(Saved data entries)
================================
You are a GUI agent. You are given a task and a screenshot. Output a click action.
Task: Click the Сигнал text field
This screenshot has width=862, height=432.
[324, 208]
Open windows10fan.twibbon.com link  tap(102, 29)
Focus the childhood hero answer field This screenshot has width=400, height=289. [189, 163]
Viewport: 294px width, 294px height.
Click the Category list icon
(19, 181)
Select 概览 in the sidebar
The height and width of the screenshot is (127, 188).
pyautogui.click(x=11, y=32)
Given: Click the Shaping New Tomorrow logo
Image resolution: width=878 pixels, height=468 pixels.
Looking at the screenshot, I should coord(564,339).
================================
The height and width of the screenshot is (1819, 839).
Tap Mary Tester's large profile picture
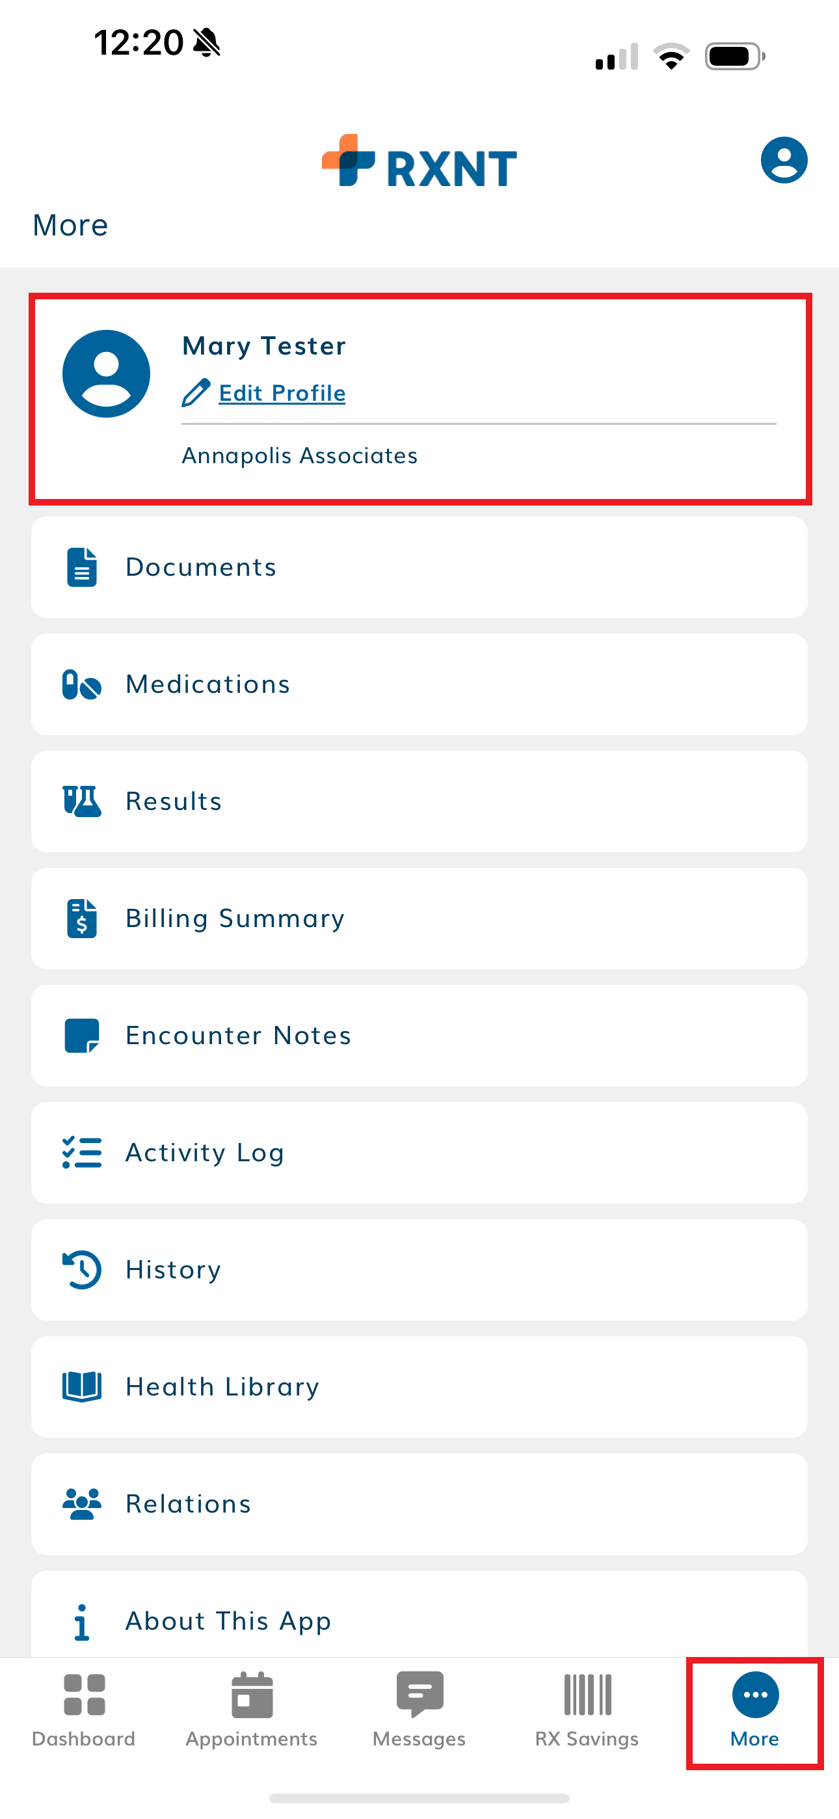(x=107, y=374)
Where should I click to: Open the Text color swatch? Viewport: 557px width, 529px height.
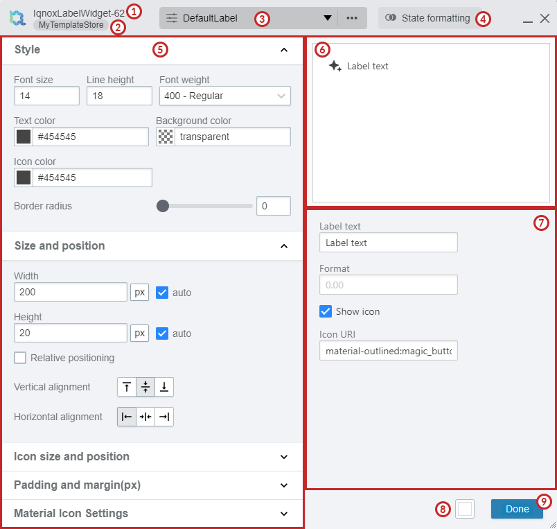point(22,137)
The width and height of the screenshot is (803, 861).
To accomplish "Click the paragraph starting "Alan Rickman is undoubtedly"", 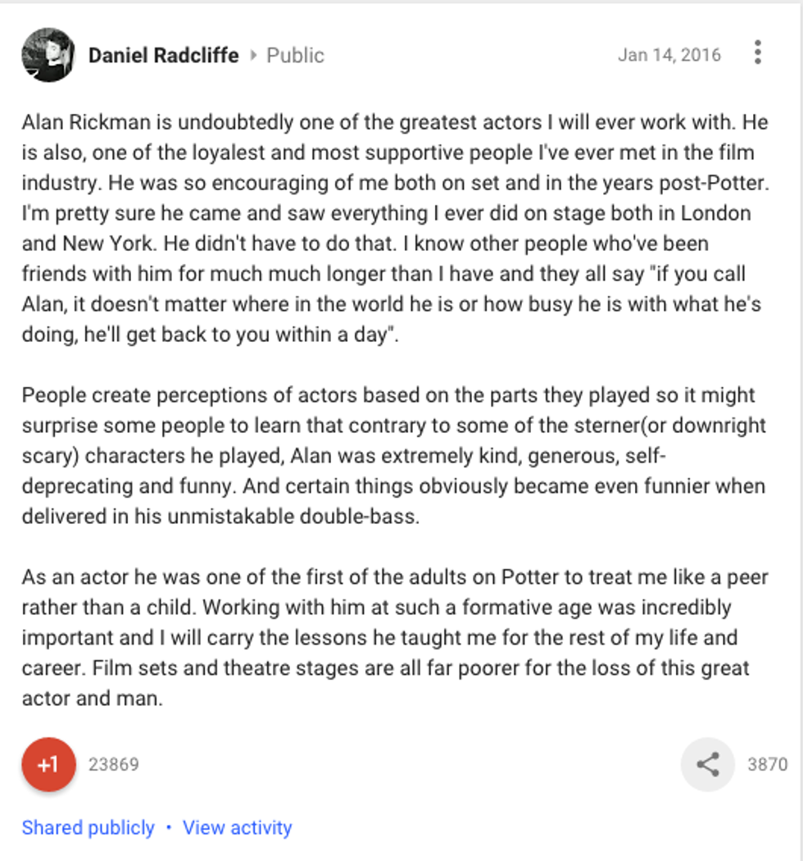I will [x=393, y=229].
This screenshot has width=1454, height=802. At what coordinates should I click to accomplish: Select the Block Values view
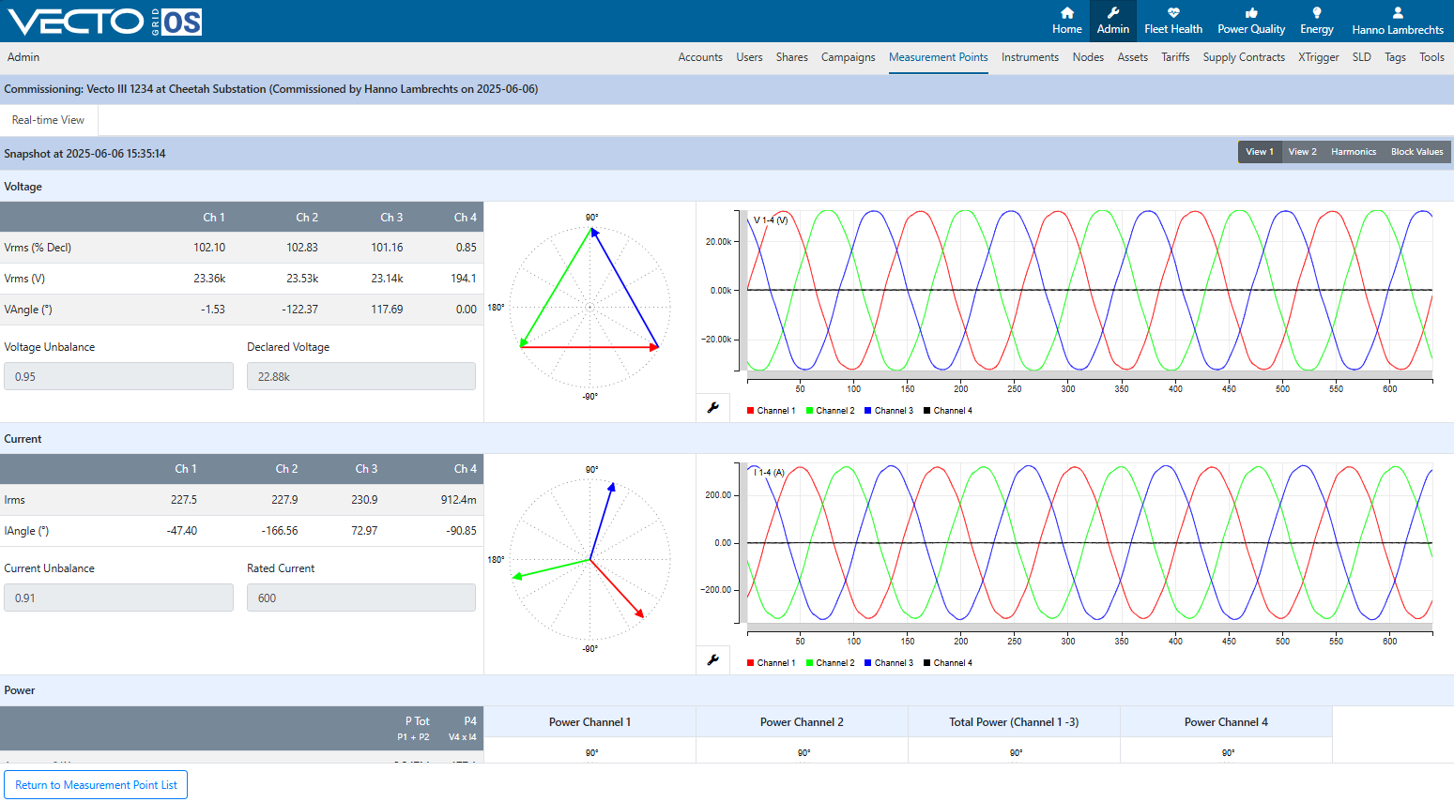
================================
# ABOUT THIS TASK:
Which lines above hold the string "field"? Show each of them.

# RESULT OF THE TASK:
Task: Click the Сигнал text field
Focus the childhood hero answer field This screenshot has width=400, height=289. [189, 163]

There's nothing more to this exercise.